• **What needs to be done**
For the records below, print the lines from the line with "February 2023 (21, 1976)" through the line with "[Подробнее - Памятник" exactly as written; include both end lines and exclude the rest.
◇ ◇ ◇ ◇ ◇
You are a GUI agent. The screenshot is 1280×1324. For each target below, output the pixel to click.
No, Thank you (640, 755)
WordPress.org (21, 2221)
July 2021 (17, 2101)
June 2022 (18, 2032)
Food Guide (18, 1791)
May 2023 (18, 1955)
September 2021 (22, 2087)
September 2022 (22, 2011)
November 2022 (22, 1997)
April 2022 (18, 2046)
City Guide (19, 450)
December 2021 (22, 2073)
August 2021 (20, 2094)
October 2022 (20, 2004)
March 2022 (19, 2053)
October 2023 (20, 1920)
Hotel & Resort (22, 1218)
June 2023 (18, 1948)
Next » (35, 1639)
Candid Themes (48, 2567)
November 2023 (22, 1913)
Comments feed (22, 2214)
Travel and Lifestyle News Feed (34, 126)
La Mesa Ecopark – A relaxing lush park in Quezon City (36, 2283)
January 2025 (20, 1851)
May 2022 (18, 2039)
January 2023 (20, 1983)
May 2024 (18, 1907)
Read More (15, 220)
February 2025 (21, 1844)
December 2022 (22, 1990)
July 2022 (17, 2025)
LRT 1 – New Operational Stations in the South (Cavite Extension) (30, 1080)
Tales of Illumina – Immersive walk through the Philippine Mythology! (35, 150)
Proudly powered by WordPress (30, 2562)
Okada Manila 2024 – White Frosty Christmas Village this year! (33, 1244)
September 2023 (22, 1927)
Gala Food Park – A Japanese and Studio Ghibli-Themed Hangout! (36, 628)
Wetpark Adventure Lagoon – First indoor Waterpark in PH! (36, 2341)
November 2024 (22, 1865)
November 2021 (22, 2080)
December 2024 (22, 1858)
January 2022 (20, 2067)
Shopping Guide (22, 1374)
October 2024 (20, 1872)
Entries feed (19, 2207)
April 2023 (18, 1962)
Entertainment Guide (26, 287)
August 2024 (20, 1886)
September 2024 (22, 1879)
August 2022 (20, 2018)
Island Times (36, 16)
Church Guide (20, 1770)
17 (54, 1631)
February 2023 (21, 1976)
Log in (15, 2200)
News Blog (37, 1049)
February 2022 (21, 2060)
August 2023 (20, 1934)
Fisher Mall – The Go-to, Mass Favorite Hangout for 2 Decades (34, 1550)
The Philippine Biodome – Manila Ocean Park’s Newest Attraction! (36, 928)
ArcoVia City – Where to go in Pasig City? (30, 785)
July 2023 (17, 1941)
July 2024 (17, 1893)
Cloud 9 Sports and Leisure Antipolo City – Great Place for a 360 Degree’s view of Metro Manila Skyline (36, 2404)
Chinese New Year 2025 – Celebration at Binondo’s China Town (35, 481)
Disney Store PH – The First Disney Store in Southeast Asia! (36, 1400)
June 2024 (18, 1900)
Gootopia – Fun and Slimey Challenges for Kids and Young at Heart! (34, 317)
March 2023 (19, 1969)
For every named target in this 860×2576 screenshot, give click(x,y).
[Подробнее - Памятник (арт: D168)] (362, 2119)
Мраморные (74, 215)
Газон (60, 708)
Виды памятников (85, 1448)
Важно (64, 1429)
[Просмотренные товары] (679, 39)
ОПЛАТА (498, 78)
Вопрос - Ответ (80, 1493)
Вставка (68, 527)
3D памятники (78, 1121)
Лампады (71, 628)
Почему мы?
◇ ◇ ◇ ◇ ◇
• **Solved problem**
February 2023 (21, 1976)
Log in (15, 2200)
News Blog (37, 1049)
February 2022 (21, 2060)
August 2023 (20, 1934)
Fisher Mall – The Go-to, Mass Favorite Hangout for 2 Decades (34, 1550)
The Philippine Biodome – Manila Ocean Park’s Newest Attraction! (36, 928)
ArcoVia City – Where to go in Pasig City? (30, 785)
July 2023 (17, 1941)
July 2024 (17, 1893)
Cloud 9 Sports and Leisure Antipolo City – Great Place for a 360 Degree’s view of Metro Manila Skyline (36, 2404)
Chinese New Year 2025 – Celebration at Binondo’s China Town (35, 481)
Disney Store PH – The First Disney Store in Southeast Asia! (36, 1400)
June 2024 (18, 1900)
Gootopia – Fun and Slimey Challenges for Kids and Young at Heart! (34, 317)
March 2023 (19, 1969)
For every named target in this 860×2576 screenshot, give click(x,y).
[Подробнее - Памятник (арт: D168)] (362, 2119)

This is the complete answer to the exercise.